Seen from the window, the colossal condominium being built within a crane's reach of your correspondent's apartment stands empty in the freezing Beijing air as though abandoned for years, not just the days since the mass exodus marking Chinese New Year.
It’s a 24/7 construction site. Floodlights filter through the blinds and trucks rattle our building, so the peace and quiet – while the builders return to their ancestral homes far away – is something to be relished.
This year is the Year of the Rooster in the Chinese zodiac, and lunar new year falls on Saturday. The skyscrapers and financial centres empty and people flock instead to more traditional pursuits.
It’s eerie to see this city of 21.7 million people so empty, but lunar new year is always one of the best times to be in Beijing. Most of the city’s 5.6 million cars are off the road, and those people who are out are making unhurried visits to relatives to bring boxes of fruit, baijiu liquor and red envelopes stuffed with cash for the kids.
The pollution has held off for a couple of days, though residual smog from factories on high production ahead of the shutdown means it will be back.
This week has seen millions on the move ahead of new year, making 2.5 billion journeys by road and millions of air and rail trips as people wend their way to the the provinces.
The city feels like it used to 20 years ago before economic growth really kicked in. This feeling is heightened by the presence of thousands of ride-share bikes, the latest trend to sweep the capital.
City of pushbikes
While the old-fashioned image of Beijing is of a city full of pushbikes, the rise of the car seemed to have consigned the bicycle to the scrapheap of history. Start-ups such as Mobike and Ofo, however, have put tens of thousands of two-wheelers back on the streets.
A welcome addition to the city’s transport options, they differ from the Flying Pigeons of yore – these new ones have sleek designs and GPS.
They will be seen outside the temple markets where, even in fiercely secular China, people still pay tribute to gods, immortals, and legendary figures such as the Monkey King.
For those who choose to stay in the city, and there is a growing number, signs that people are following tradition less slavishly are emerging.
One newly-married friend is hosting his wife's parents this year rather than visiting his parents in Jilin province. An only child, he would traditionally be required to bring the whole family to the ancestral home and his wife would be forced to honour her mother-in-law.
“This year it will be different. Interesting,” he says, smiling. “I will take my parents on holiday overseas later this year, they seem to prefer that idea.”
Many have mixed feelings about the journey home, to villages and towns where they will clean their parents’ houses and make jiaozi dumplings with their families.
For the migrants, men and women, working on the building site it is the one time of year they will see their children, who are often being reared by their grandparents.

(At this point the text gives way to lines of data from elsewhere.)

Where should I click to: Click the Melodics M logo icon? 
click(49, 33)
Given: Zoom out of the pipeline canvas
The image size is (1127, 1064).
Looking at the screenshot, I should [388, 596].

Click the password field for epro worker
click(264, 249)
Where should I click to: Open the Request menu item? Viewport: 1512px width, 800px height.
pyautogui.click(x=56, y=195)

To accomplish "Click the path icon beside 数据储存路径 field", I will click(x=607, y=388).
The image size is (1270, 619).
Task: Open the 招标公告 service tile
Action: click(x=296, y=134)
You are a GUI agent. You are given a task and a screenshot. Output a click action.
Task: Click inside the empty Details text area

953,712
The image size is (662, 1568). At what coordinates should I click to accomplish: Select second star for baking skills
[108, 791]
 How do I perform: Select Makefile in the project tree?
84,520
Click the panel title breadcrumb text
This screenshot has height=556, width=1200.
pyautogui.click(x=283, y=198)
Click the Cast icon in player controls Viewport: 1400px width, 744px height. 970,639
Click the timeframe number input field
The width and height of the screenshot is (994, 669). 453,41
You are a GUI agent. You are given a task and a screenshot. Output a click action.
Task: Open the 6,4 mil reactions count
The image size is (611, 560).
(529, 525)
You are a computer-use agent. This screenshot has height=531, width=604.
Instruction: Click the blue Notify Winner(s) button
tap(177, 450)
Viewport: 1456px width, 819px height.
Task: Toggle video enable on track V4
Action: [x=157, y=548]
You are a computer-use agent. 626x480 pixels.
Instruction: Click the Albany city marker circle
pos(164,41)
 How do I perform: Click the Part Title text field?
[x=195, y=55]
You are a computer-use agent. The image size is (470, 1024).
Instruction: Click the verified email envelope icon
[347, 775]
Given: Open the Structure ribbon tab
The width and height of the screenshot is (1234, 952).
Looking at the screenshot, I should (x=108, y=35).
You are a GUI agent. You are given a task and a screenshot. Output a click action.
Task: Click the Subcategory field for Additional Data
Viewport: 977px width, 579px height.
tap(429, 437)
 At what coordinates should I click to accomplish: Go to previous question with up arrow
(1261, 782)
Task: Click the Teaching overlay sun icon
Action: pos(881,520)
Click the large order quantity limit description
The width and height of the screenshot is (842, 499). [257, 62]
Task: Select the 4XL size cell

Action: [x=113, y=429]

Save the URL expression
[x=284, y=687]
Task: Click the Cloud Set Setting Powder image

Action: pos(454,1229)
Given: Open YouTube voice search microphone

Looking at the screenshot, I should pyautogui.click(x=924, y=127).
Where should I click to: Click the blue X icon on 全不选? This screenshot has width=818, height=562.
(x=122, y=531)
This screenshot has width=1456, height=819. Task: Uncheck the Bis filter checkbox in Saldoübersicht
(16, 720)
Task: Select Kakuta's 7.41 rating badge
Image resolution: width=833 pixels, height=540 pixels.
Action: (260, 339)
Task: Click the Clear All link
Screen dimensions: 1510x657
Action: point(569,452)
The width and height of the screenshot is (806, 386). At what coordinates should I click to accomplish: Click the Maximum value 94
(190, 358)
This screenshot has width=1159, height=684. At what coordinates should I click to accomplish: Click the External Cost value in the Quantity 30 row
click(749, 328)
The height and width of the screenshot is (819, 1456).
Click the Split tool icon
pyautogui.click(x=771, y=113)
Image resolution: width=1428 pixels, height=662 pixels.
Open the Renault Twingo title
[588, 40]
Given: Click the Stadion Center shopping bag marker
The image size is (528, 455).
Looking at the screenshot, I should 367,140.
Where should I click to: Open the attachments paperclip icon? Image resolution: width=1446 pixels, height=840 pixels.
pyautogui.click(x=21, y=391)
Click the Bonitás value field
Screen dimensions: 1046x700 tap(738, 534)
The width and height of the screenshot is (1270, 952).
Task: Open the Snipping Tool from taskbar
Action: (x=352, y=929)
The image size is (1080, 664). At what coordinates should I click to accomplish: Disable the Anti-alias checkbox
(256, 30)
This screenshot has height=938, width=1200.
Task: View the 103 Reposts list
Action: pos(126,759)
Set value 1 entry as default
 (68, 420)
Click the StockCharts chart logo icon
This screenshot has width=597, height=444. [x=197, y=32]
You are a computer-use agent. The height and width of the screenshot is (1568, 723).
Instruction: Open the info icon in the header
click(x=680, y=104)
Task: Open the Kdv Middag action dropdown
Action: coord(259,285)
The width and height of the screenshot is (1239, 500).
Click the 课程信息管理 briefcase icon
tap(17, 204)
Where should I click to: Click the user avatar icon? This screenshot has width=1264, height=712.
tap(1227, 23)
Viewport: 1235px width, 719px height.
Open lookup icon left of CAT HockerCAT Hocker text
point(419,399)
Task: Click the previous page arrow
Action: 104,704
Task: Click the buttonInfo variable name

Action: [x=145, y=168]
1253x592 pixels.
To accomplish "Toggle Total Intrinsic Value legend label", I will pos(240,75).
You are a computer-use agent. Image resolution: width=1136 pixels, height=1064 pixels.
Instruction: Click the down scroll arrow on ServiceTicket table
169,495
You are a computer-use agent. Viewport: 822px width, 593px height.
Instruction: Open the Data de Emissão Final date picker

For women in their late 20s it is a challenging journey too, as they face bitter disappointment from their parents when they arrive home without a husband – these are the sheng nu or “leftover women”.
Hand gestures
One of the great contemporary images of this year's Spring Festival, as the holiday is also known, is the huge Donald Trump rooster statue in Taiyuan, Shaanxi province, a golden-plumed fowl which gets even the hand gestures spot on.
The advent of the new US president has been a huge conversation topic, especially as there are fears about what direction the Chinese economy is headed in. “The economy could be bad in the Year of the Rooster. Trump is against China,” said one young professional named Jing, echoing a common view.
However, Beijingers seem particularly pleased with their new mayor, Cai Qi, a close ally of President Xi Jinping. He has promised to "clean out" and give the city a boost, focusing on the "arduous tasks" of combating pollution, traffic congestion and improving waste treatment.
As they crow to greet each new day, roosters are generally seen as an auspicious animal – they scare off bad spirits, and chicken blood is sprinkled around houses believed to be haunted.
At the same time (full disclosure: I am a rooster myself) they spend a lot of time scrabbling around in the dust trying to get enough to eat, so they fall way down the pecking order, excuse the pun, when it comes to zodiac animals.
For all that, roosters are faithful and ambitious, but also fated to live a “hard life”, as the building workers on the neighbouring site can attest.
Xin nian kuai le and may the Year of the Rooster be prosperous and healthy.